KUALA LUMPUR: Malaysian Rating Corporation Bhd (MARC) has affirmed its AA-IS rating on Kimanis Power Sdn Bhd's (KPSB) RM1.16 billion Sukuk Programme with a stable outlook.

MARC said the affirmed rating continues to be underpinned by the favourable terms of KPSB’s 21-year power purchase agreement (PPA) that allocates demand risk and fuel price risk to the offtaker, Sabah Electricity Sdn Bhd (SESB).

KPSB is the owner of a 285-megawatt combined-cycle gas-fired power plant at Kimanis Bay, Sabah while SESB is an 83 per cent-owned subsidiary of Tenaga Nasional Bhd, which has a senior unsecured debt rating of AAA/Stable from MARC.

“The affirmed rating is supported by the creditworthiness of KPSB’s majority shareholder, Petronas Gas Bhd and the long-term gas sale agreement with Petroliam Nasional Bhd (Petronas) until June 2029 which mitigates fuel supply risk,” MARC said in a statement today.

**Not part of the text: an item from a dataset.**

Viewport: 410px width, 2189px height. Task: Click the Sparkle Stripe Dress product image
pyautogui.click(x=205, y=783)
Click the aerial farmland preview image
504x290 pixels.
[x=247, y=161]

The power plant’s operations have continued to meet the PPA requirements in relation to heat rate and unscheduled outage rate.

The average load factor of the power plant, which currently accounts for about 19 per cent of the current installed generation capacity in Sabah, was higher at 69.7 per cent in 2016 (2015: 64.7 per cent), enabling the power plant to fully pass through its fuel costs to SESB.

Additionally, the power plant achieved average availability target of 96.6 per cent in its first contract year block of 2014 to 2016 against the PPA’s contracted average availability target requirement of 96.3 per cent.

MARC said KPSB’s capacity payments were within expectations in 2016 and first quarter 2017 while energy payments were hipgher than the budgeted amount due to a higher load factor.

In 2016, KPSB’s revenue was stable at RM198.8 million while its operating profit before interest and tax, declined sharply to RM25.9 million due largely to unrealised net foreign exchange losses arising from the fair value assessment of forward foreign exchange contracts.

KPSB’s net cash flow was negative RM66.8 million, largely as a result of a RM100 million sukuk repayment while ending cash balance declined to RM147.6 million in 2016 (2015: RM214.3 million).

As at December 31, 2016, MARC said KPSB’s finance service cover ratio stood at 2.1 times against a covenant of 1.25 times.

The stable outlook incorporates the rating agency’s expectations that KPSB would maintain its commendable plant performance within the PPA requirements.

“Downward pressure on the rating and/or outlook may occur in the event of any significant deterioration in plant performance that weakens KPSB’s debt servicing ability and/or the credit profile of SESB deteriorates,” it said.